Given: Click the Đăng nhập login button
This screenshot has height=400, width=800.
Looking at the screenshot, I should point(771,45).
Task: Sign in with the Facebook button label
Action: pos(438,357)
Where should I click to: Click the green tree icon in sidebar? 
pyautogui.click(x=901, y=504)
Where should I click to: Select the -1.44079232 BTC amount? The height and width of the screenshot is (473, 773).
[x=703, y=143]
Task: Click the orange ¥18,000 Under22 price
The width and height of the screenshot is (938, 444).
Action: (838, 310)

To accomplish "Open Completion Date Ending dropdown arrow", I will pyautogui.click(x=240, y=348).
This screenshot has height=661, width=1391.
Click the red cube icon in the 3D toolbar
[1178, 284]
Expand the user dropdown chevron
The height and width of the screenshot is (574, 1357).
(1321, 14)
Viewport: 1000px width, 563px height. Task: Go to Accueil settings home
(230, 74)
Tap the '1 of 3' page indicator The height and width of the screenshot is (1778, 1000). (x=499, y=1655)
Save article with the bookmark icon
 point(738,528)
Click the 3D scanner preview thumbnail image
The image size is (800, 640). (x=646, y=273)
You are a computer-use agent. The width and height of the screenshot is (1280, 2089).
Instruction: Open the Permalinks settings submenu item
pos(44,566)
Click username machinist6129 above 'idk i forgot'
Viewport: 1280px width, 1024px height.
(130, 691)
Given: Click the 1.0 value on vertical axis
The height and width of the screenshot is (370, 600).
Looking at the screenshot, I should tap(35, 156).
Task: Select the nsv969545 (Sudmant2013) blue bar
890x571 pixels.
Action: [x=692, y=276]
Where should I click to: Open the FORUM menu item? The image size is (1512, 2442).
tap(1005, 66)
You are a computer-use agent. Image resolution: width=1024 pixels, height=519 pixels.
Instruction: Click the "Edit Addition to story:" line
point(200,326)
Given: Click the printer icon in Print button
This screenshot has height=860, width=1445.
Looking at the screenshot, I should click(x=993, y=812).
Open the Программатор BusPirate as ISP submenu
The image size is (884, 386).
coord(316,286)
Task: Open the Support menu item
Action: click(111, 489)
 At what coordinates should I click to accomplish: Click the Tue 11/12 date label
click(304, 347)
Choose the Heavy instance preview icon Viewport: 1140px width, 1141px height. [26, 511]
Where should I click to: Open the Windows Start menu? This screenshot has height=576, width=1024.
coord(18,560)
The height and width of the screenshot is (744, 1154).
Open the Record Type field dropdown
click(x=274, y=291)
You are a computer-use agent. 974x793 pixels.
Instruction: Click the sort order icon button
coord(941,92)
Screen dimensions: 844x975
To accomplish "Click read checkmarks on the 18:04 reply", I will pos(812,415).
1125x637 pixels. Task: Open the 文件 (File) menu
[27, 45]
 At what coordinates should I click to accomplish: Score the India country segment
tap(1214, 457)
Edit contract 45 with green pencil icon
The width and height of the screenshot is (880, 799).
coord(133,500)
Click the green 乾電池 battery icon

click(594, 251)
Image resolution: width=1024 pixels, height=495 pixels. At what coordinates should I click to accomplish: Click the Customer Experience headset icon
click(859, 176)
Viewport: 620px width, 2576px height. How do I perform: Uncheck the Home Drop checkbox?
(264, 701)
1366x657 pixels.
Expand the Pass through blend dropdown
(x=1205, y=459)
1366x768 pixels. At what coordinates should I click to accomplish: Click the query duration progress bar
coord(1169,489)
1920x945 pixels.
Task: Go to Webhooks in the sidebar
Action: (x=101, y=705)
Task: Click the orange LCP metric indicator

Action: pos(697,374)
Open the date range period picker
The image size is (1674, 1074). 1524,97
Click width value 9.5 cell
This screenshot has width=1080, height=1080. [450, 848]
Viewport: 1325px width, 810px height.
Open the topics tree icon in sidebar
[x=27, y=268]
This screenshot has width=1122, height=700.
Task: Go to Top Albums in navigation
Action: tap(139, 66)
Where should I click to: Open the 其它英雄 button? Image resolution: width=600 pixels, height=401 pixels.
=======
■ What to produce: Output the lines above exactly, but only those between the line holding "The height and width of the screenshot is (370, 600)." and the line holding "You are a computer-use agent. Image", inclusive.

■ Result for this exercise:
The height and width of the screenshot is (370, 600).
Looking at the screenshot, I should tap(35, 156).
Task: Select the nsv969545 (Sudmant2013) blue bar
890x571 pixels.
Action: [x=692, y=276]
Where should I click to: Open the FORUM menu item? The image size is (1512, 2442).
tap(1005, 66)
You are a computer-use agent. Image resolution: width=1024 pixels, height=519 pixels.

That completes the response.